Using the listing below, set down each line from the line containing "This screenshot has width=909, height=713." through the line containing "Click inside the 循环周期 milliseconds field", both ends included, exactly and with nothing added.

Segment Start: Provided data

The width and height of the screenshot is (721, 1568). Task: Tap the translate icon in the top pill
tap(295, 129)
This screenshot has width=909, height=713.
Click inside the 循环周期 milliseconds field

Segment End: Provided data
Segment Start: Provided data

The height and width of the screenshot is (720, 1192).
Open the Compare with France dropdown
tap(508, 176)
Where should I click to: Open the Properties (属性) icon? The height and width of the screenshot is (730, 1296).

Segment End: Provided data
Segment Start: Provided data

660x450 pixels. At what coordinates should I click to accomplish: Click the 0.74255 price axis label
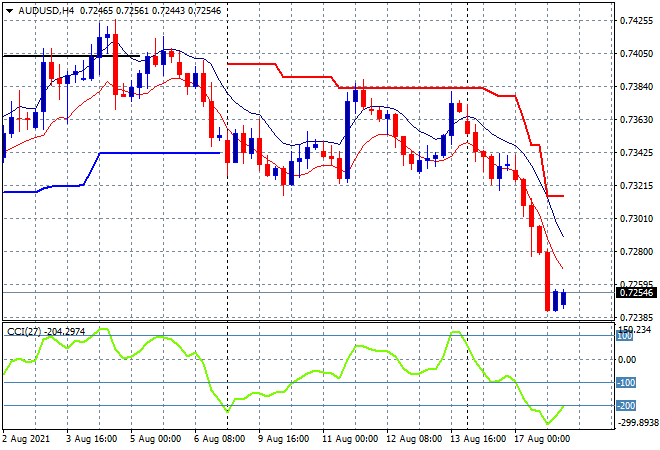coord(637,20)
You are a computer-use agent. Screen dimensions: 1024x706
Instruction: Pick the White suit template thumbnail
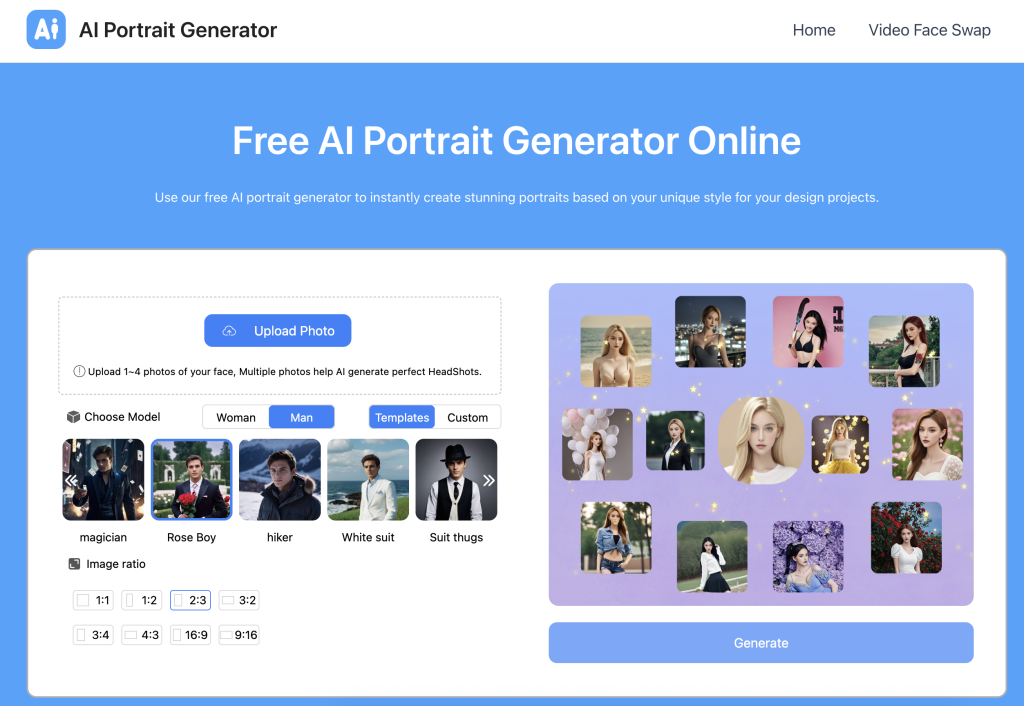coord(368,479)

Segment End: Provided data

Result of the exercise:
This screenshot has width=909, height=713.
Click inside the 循环周期 milliseconds field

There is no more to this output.